“那个人类干的?”女性神子低声问。
“除了他,还有谁能这么嚣张。”朝鲁门冷笑,“一个人,毁了整条矿脉,杀了三名祭司,还在巴图尔眼皮底下跑了。”
巴图尔就是那名魁梧祭司,46级巅峰,战力不弱于普通神子。连他都拦不住,说明那个人类的实力,比情报中预估的更强。
“接下来怎么办?”男性神子问,“西七区这么大,他要是躲起来,我们很难找。”
“他不会躲。”朝鲁门摇头,“这种人的性格,我了解。他们不会满足于一次成功,只会继续寻找下一个目标。”
他看向两名同伴:“传令下去,让所有据点加强戒备,尤其是重要的资源点和交通枢纽。我敢肯定,他很快就会再次出手。”
“到时候,就是我们猎杀他的时候。”
朝鲁门的眼中,闪过一抹冰冷的杀意。
血狼令已经发布,十万功勋的悬赏,足以让任何人心动。
但朝鲁门不在乎功勋,他在乎的是名誉——作为神子,如果连一个人类先天都抓不住,他在族内的地位会一落千丈。
所以,徐无异必须死。
死在他手里。
……
离开矿脉区域后,徐无异没有直接返回东三区的营地。
西七区和东三区之间隔着数百公里的焦土与险地,沿途天狼文明的据点密布,原路返回的风险太高。

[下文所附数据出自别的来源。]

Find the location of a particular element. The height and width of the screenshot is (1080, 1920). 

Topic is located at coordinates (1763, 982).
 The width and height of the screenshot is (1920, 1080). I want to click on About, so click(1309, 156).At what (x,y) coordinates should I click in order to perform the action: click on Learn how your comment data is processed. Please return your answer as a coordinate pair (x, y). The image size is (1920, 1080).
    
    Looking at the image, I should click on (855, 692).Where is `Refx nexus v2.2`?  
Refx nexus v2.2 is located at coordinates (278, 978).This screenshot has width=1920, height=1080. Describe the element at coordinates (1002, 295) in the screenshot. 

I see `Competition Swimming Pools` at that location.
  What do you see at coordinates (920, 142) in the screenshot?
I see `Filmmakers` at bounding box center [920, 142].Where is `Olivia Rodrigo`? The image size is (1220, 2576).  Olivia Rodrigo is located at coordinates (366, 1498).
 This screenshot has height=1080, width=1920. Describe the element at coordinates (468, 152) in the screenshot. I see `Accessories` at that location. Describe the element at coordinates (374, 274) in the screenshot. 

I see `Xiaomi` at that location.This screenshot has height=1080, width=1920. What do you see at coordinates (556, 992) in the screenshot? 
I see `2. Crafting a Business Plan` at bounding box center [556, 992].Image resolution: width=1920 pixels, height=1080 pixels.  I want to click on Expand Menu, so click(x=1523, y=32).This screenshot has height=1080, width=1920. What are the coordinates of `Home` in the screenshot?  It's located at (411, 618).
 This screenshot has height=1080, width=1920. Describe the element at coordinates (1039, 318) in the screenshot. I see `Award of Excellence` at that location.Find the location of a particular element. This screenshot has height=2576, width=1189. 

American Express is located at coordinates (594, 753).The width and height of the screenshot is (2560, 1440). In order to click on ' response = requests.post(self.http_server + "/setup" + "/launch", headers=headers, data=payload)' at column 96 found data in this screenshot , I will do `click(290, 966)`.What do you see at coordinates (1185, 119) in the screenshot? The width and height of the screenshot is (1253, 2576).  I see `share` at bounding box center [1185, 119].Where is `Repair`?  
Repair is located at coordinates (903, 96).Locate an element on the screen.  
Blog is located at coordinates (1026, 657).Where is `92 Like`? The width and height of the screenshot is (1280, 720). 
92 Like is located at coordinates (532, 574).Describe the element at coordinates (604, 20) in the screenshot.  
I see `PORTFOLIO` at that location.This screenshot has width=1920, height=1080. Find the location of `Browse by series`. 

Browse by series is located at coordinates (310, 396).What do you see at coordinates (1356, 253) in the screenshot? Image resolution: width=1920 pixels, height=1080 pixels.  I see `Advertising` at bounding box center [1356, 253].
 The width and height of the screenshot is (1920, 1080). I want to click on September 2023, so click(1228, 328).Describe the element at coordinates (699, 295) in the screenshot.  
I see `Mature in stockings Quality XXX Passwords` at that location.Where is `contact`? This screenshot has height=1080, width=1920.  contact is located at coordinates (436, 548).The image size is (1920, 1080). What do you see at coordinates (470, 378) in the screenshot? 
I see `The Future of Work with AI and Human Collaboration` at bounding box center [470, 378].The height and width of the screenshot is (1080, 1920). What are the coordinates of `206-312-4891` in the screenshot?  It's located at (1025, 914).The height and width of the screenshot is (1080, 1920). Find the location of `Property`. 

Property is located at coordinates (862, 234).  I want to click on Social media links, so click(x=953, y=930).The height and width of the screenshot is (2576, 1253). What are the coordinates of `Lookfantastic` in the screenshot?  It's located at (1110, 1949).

他选择了一条更迂回的路线,先向北绕行至相对中立的“灰烬平原”。
再从那里转向东,最终抵达联邦军方,在西七区边缘设立的临时营地。
这段路程花了四天时间。
期间徐无异遭遇了三次星兽群、两次小股狼人巡逻队,都被他避开了。
不是打不过,而是没必要,任务已经完成,现在最重要的是把情报和成果带回去。
第五天清晨,徐无异站在一处矮坡上,望向前方。
焦土平原的尽头,出现了一片人工建筑的轮廓。
灰白色的合金围墙,在暗红天光下显得格外醒目,围墙顶部飘扬着联邦的旗帜,蓝底星辰,中间一道金色闪电。
那是“铁壁”营地,联邦军方在西七区仅有的三个前哨站之一。
徐无异走下矮坡,朝着营地大门走去。
距离大门还有五百米时,警戒哨塔上的探照灯就扫了过来。
刺目的白光在他身上停留了三秒,然后移开,这是确认身份的流程。
徐无异准入编码里的生物信息,早已录入军方系统,探测仪扫描后自动识别。
大门缓缓打开一条缝隙,只容一人通过。
徐无异走进营地。
内部空间比想象中宽敞,但异常简陋。
除了必要的防御工事和通讯塔,就只有几排临时搭建的板房。
营地里人不多,大多是穿着军装的武者和技术人员,行色匆匆,很少有人交谈。
徐无异直接走向中央那栋最大的板房,任务结算处。
推开门,里面是一个不大的房间。
一张合金长桌,后面坐着三名军官,两男一女,肩章显示都是少校军衔。
长桌前还有几个武者在排队,低声交谈着任务细节。
徐无异走到队尾,安静等待。
他没有刻意收敛气息,先天武师的气血波动,在狭窄空间里如同平静水面下的暗流,虽然不强盛,却让前面几名武者下意识地侧目。
轮到徐无异时,已经是二十分钟后。
他走到长桌前,将个人终端放在桌面的读取区。
“姓名,任务编号。”中间那名女军官头也不抬地问道。
“徐无异,无编号。”徐无异说。
女军官敲击键盘的手顿了顿,抬起头。
她看起来三十多岁,短发,眼神锐利,脸上有一道淡淡的疤痕,从眉骨延伸到颧骨。
“无编号?”她皱眉,“你是战团武者?战团任务应该在战团内部结算,军方不直接受理。”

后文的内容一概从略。